Gluconeogenesis Energetics

• Gluconeogenesis isn't a simple reversal of glycolysis.
• It bypasses the three non-equilibrium reactions of glycolysis reactions, which have large changes in free energy.
• Gluconeogenesis requires an energy input because glycolysis generates energy input.
• Different substrate concentrations and the use of non-equilibrium reactions helps to drive gluconeogenesis.

Gluconeogenesis Net Reaction

• Gluconeogenesis’s net reaction, beginning from pyruvate, requires 4 ATP plus 2 GTP, which is higher than the 2 ATP from glycolysis.
• 2 NADH are also needed.
• The glucose made can then be exported from the liver to meet the body’s demands.

Comparing Glycolysis and Gluconeogenesis

• Gluconeogenesis is not a direct reversal of glycolysis.
• While both pathways share near-equilibrium enzymes, steps 1, 3, and 10 are catalyzed by different enzymes.
• Glucokinase
• Phosphofructokinase
• Pyruvate Kinase
• These must be bypassed using:
• Glucose-6-phosphatase
• Fructose bisphosphatase
• PEP carboxykinase
• Pyruvate carboxylase.

Control of Flux of Gluconeogenesis

• Gluconeogenesis’s flux is regulated reciprocally to that in glycolysis, which prevents cycling without purpose.
• Fructose bisphosphatase is a key regulation point.
• Fructose bisphosphatase is inhibited by high AMP and fructose-2,6-bisphosphate concentrations.

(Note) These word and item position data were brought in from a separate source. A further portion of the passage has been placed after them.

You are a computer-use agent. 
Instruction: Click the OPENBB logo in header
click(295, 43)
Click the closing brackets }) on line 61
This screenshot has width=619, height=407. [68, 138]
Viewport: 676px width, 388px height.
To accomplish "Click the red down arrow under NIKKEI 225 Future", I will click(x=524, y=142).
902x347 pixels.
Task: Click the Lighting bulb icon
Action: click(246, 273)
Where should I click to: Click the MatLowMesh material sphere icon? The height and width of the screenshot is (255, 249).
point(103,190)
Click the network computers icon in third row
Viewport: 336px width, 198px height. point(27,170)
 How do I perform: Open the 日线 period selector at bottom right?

F6P and F1,6P Cycle Regulation

• Phosphofructokinase gets activated by AMP and fructose-2,6-bisphosphate.
• When the cell’s energy state is high (high ATP, low AMP), gluconeogenesis gets stimulated.
• When the cell energy state is low (low ATP, high ADP and AMP), glycolysis is stimulated.

Pentose Phosphate Pathway Specifics

• The pentose phosphate pathway is an alternate to break down glucose, producing NADPH for reductive biosynthetic processes (like synthesizing fat), as well as providing ribose-5-phosphate for making nucleotides.
• Glucose-6-phosphate is oxidized to generate NADPH and carbon dioxide.
• When nucleotide synthesis is required, the pentose phosphate pathway will divert carbons to ribose-5-phosphate production.

Pentose Phosphate Pathway

• Three glucose-6-phosphate + 6 NADP are converted into 2 Fructose-6-phosphate + glyceraldehyde-3-phosphate (+3 CO2 + 6 NADPH).
• Carbons can also be metabolized to two fructose-6-phosphate and one glyceraldehyde-3-phosphate from the three original glucose-6-phosphate molecules.
• Intermediates then feed into glycolysis and get metabolized for energy.

Review of Gluconeogenesis and PPP

• The liver can use gluconeogenesis to make its own glucose if glycogen stores run out by spending 6 ATPs per glucose.
• Gluconeogenesis is not the opposite/reverse of glycolysis.
• Gluconeogenesis’is regulation is opposite to glycolysis’s regulation.
• Pentose phosphate pathway can produce both NADPH and ribose-5-phosphate.